したがって、その辺りの情報を提供し広めることが、ひいては患者さんのためになればいいと思っています。
——通常、そうした領域は各病院単位で取り組んでいるケースが多いと思うのですが、ほかの病院とはどのように連携をはかっているのでしょうか?
テレビ会議を利用したり、あるいは、なるべく地区のほうに行って話をさせていただいたり、そうした機会をできるだけつくるようにしています。
——最後に、改めて強調しておきたいことなどはありますでしょうか?
繰り返しにはなりますが、がんの治療は今後変わってくるかと思います。
従来の殺細胞性抗がん剤というのは、がんの遺伝子や宿主側の要因をほとんど無視した治療だったと思います。今後は、そういったところを勘案した治療を実践していかなければなりません。また、私自身、それを鹿児島県内に広めていく、あるいは、そういう機会を多くもつようにしたいと思います。

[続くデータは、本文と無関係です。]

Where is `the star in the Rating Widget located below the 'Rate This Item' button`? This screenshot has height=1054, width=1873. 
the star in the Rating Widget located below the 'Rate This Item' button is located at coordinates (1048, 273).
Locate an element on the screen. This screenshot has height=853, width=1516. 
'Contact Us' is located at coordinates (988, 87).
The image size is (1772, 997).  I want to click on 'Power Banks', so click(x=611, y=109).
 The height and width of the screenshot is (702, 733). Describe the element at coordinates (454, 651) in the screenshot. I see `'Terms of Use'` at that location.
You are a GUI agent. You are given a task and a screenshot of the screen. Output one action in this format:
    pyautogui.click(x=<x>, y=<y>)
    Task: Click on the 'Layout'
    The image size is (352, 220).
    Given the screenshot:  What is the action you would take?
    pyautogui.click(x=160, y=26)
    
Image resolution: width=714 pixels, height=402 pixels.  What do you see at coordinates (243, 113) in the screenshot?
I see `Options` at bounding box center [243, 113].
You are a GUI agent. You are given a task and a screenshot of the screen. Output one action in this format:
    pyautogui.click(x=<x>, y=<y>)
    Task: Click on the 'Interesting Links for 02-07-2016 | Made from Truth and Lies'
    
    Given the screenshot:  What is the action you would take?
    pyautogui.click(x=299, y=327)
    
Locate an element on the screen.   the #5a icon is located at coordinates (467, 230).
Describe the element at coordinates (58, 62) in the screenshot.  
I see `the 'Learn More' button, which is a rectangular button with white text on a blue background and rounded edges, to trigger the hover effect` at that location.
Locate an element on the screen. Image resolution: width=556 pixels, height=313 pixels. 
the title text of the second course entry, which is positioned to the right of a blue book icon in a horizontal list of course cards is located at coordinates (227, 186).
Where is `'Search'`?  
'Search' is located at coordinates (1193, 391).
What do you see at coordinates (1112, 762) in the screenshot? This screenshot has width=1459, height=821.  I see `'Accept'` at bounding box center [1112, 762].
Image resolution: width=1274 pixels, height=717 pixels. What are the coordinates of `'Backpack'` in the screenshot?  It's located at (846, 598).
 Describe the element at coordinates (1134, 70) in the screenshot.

加えて、臓器別の治療ではなく診療科横断的な治療が必要になってくると思います。
私自身も固形がんの治療をしたことがない状態で、4年ほど前から、週に一度の科横断的なカンファレンスの開催、月に一度の「キャンサーボード」という各症例を討議する場などで意見交換をしてきましたが、それを通した学びは非常に大きかったように思います。
したがって、診療科横断的な治療を積極的に進めていきたいと考えています。